Do talk about “nonresponse bias” (but carefully). Polls are snapshots of the current moment, and that means that they can be moved by short-term events. Historically, for example, each candidate has gotten a polling bump during their party’s presidential convention. Why is that? Well, it’s possible that undecided voters just tune in that week, start paying attention, and like what they see enough to hop on the bandwagon. Another possibility is that during the Republican convention it’s harder for pollsters to get Democrats to pick up the phone, and vice versa—this would be nonresponse bias.
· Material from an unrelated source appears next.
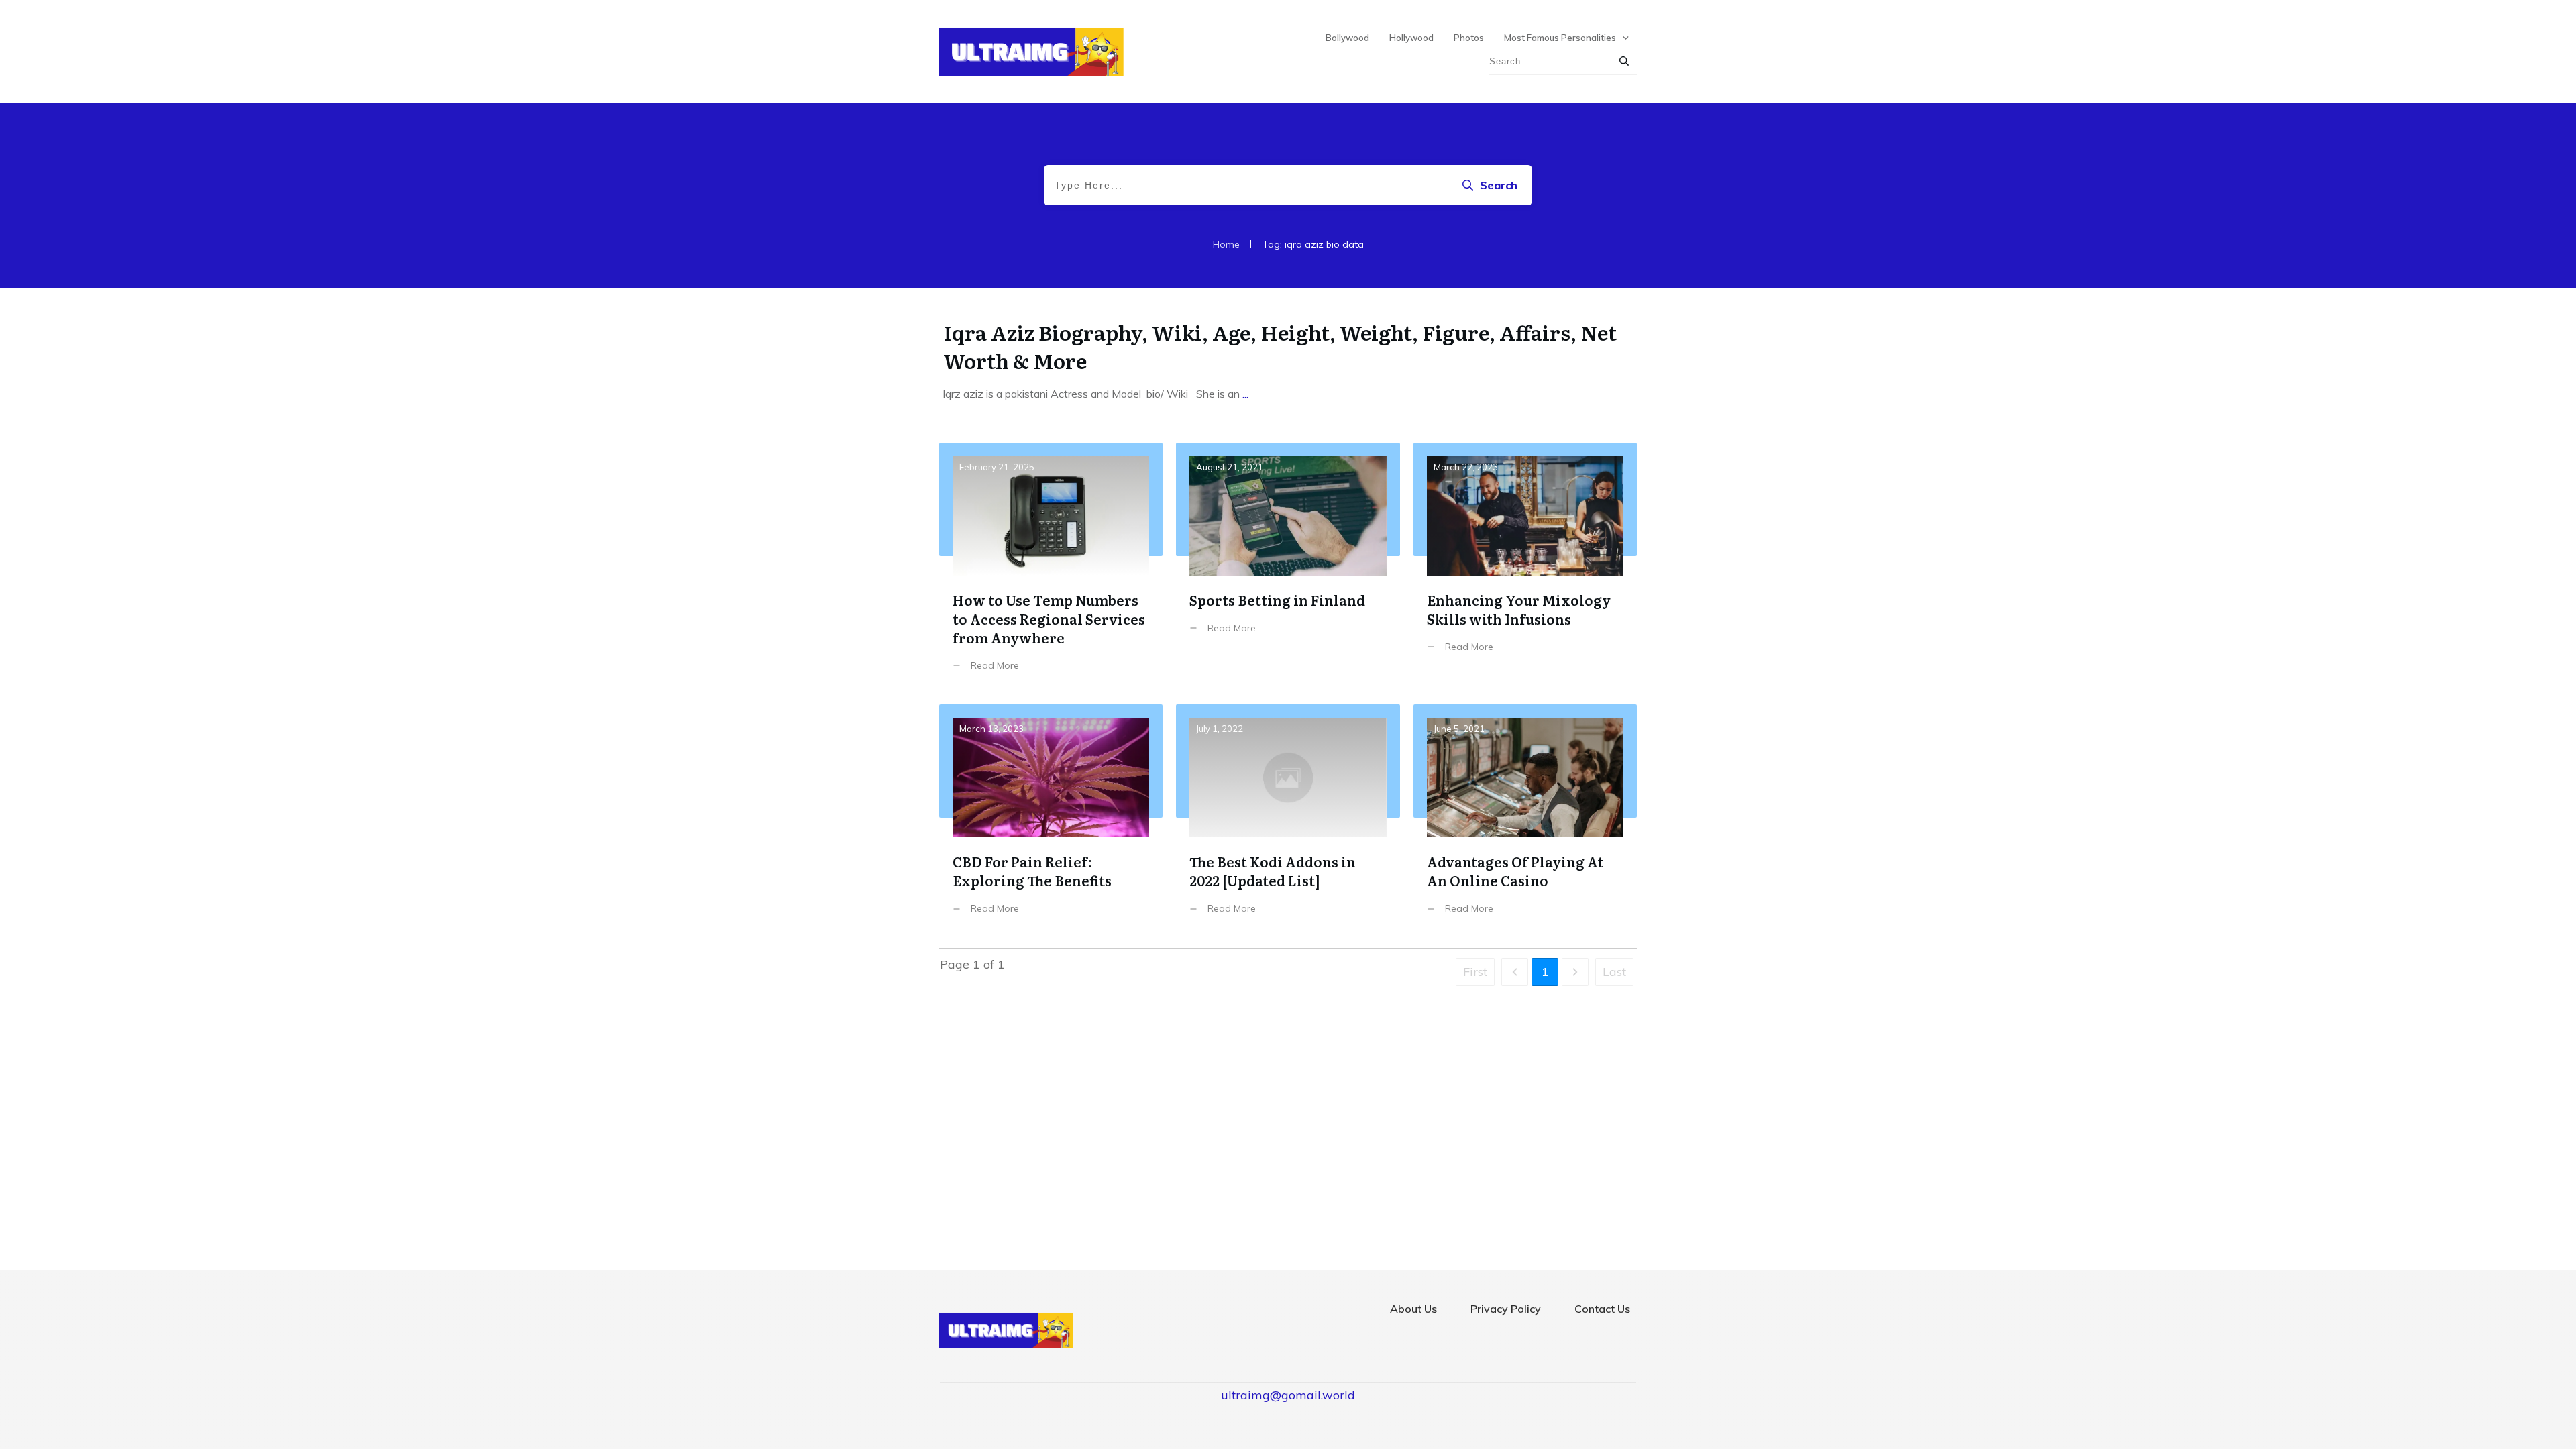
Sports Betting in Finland (1287, 567)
Identifying and dealing with nonresponse bias is a tricky subject, and there isn’t widespread agreement on the best way to handle it. Most pollsters simply don’t worry about it and let the polling chips fall where they may. Some weight by party in order to make sure that the number of respondents reflects the number of Republicans and Democrats they expect to see in their sample. The differing approaches really can produce differing results. It’s possible that big swings in public polling can reflect nonresponse bias, but it’s also possible they can capture real changes in people’s opinions; differentiating between the two is the challenge. The good news for the unskewer is, this means you can tut-tut about nonresponse bias without really getting called on it!
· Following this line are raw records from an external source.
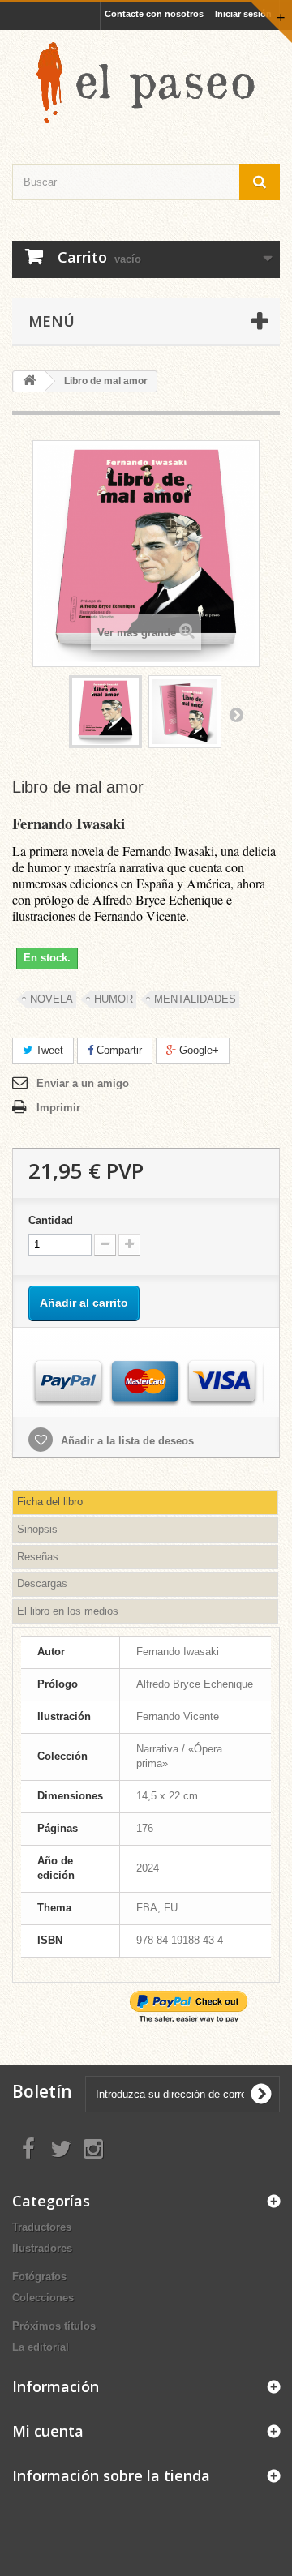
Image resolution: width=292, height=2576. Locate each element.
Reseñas (37, 1557)
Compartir (117, 1050)
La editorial (40, 2347)
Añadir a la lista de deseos (126, 1441)
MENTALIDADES (195, 999)
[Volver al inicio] (29, 381)
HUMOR (113, 999)
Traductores (41, 2227)
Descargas (42, 1583)
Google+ (197, 1050)
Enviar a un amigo (82, 1083)
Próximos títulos (54, 2326)
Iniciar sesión (243, 14)
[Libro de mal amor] (105, 711)
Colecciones (43, 2297)
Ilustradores (42, 2248)
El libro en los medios (67, 1611)
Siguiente (236, 714)
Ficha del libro (50, 1502)
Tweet (47, 1050)
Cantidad (50, 1220)
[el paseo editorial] (146, 82)
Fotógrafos (39, 2276)
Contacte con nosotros (154, 14)
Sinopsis (37, 1529)
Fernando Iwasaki (68, 823)
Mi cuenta (48, 2431)
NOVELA (51, 999)
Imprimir (58, 1108)
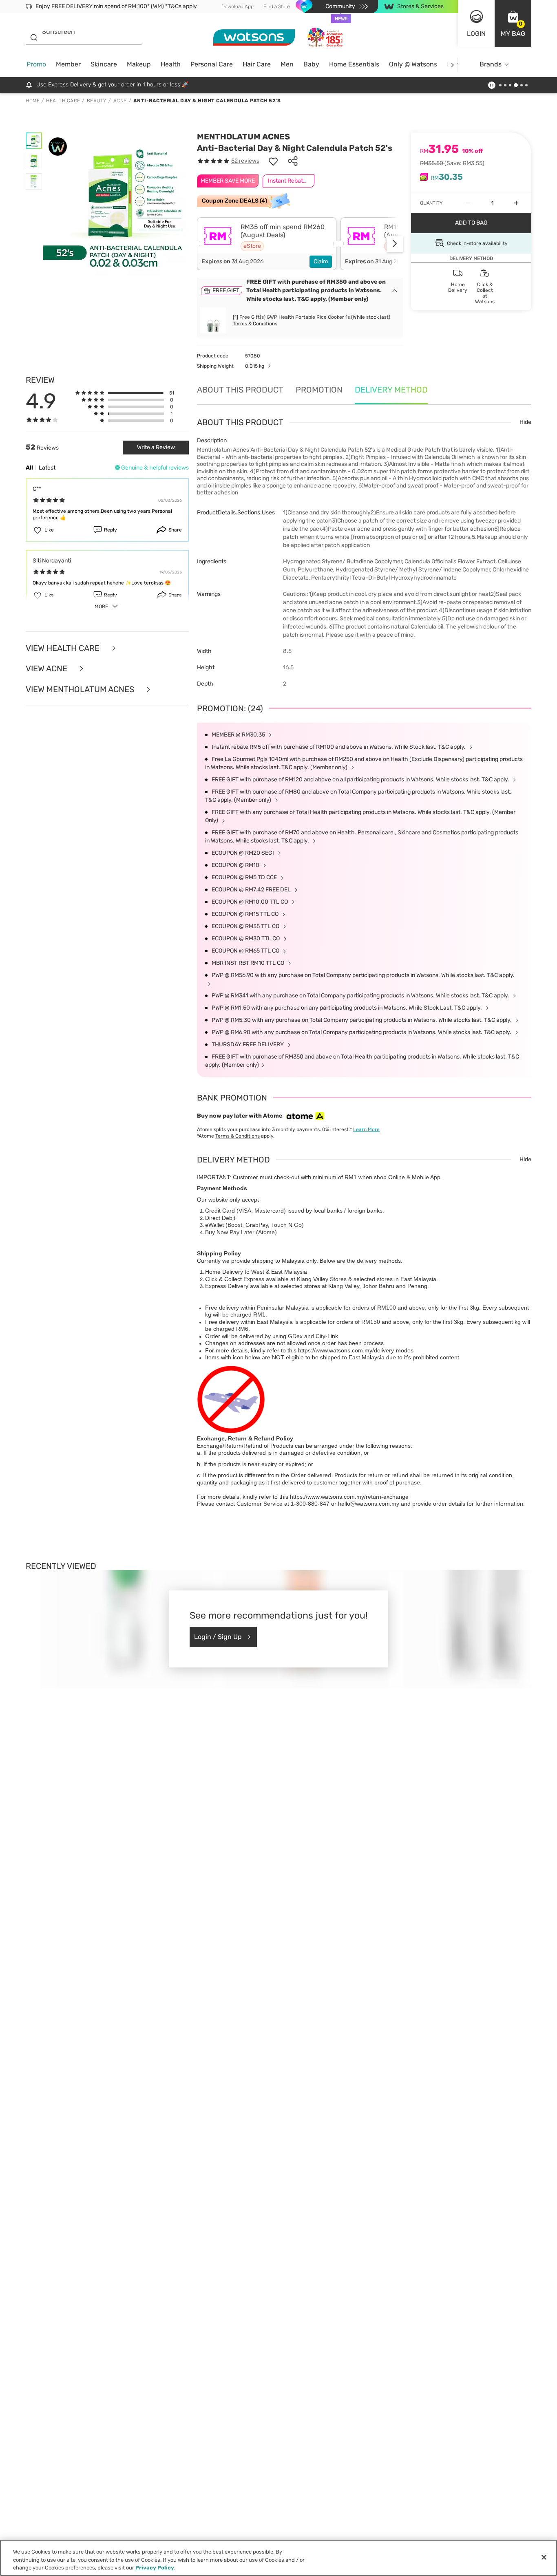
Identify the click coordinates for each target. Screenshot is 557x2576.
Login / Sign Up (218, 1637)
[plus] (516, 203)
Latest (47, 467)
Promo (36, 64)
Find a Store (276, 6)
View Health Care (64, 648)
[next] (452, 65)
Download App (237, 6)
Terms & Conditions (255, 323)
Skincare (104, 64)
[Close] (544, 2557)
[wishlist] (273, 161)
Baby (311, 64)
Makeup (139, 64)
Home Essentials (354, 64)
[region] (278, 2558)
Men (287, 64)
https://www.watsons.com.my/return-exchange (349, 1496)
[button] (513, 23)
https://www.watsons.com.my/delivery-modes (355, 1350)
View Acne (47, 668)
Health (171, 64)
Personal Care (211, 64)
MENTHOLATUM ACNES (243, 136)
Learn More (366, 1129)
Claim (321, 261)
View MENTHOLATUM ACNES (81, 689)
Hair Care (257, 64)
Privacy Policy (154, 2568)
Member (68, 64)
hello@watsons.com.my (368, 1503)
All (29, 467)
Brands (491, 64)
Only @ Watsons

Do examine the wording of questions. Electoral polling is relatively straightforward, because it mostly involves simple questions about who you’ll vote for. There’s a lot more room for interpretation when it comes to other types of poll results. That’s because rather than critiquing how well the poll is measuring something, you can critique what, exactly, the poll is measuring. For example, there have been a number of polls showing Medicare for All is very popular, topping out at 69% support. However, further polling complicates matters. The Kaiser Family Foundation found that many people who voice their support for the proposal believe, incorrectly, that they would be able to keep their private insurance; that support eroded dramatically when questions phrased the issue differently.
People’s opinions are complicated and oftentimes opaque, even to themselves. There’s only so much that even good faith polling can do to capture what people believe. And quite often polls are, in fact, giving people new information and then asking their opinions on it. So if you find it hard to believe that a lot of people have firm opinions on “cancel culture,” as a recent Politico/Morning Consult poll claimed, you have a lot of room to debate those findings.
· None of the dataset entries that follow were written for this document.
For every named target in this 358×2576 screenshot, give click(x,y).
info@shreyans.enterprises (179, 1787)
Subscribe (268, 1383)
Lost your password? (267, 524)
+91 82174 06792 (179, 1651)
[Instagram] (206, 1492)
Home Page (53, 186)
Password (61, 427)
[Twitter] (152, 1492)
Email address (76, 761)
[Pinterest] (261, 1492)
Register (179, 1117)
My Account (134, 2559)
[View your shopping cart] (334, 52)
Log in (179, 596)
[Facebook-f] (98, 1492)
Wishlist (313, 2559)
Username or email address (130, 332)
Do check what a poll actually says. In late February, just as coronavirus was first becoming a story, a marketing firm released a poll that got written up in major publications across the internet, with the claim that 38% of people now said they wouldn’t drink Corona beer because of the coronavirus. The poll said no such thing: Instead, it found that 38% of beer drinkers said they wouldn’t drink Corona, regardless of the circumstances. Some unscrupulous marketing emails and a failure to actually follow up and look at the poll itself led to a news cycle totally divorced from the actual findings.
Don’t sue the pollster. The Trump administration recently threatened to sue CNN over a poll showing Joe Biden leading by 14% nationally; CNN naturally declined to retract. And thus the unskew-the-polls movement reaches its absurdist apogee.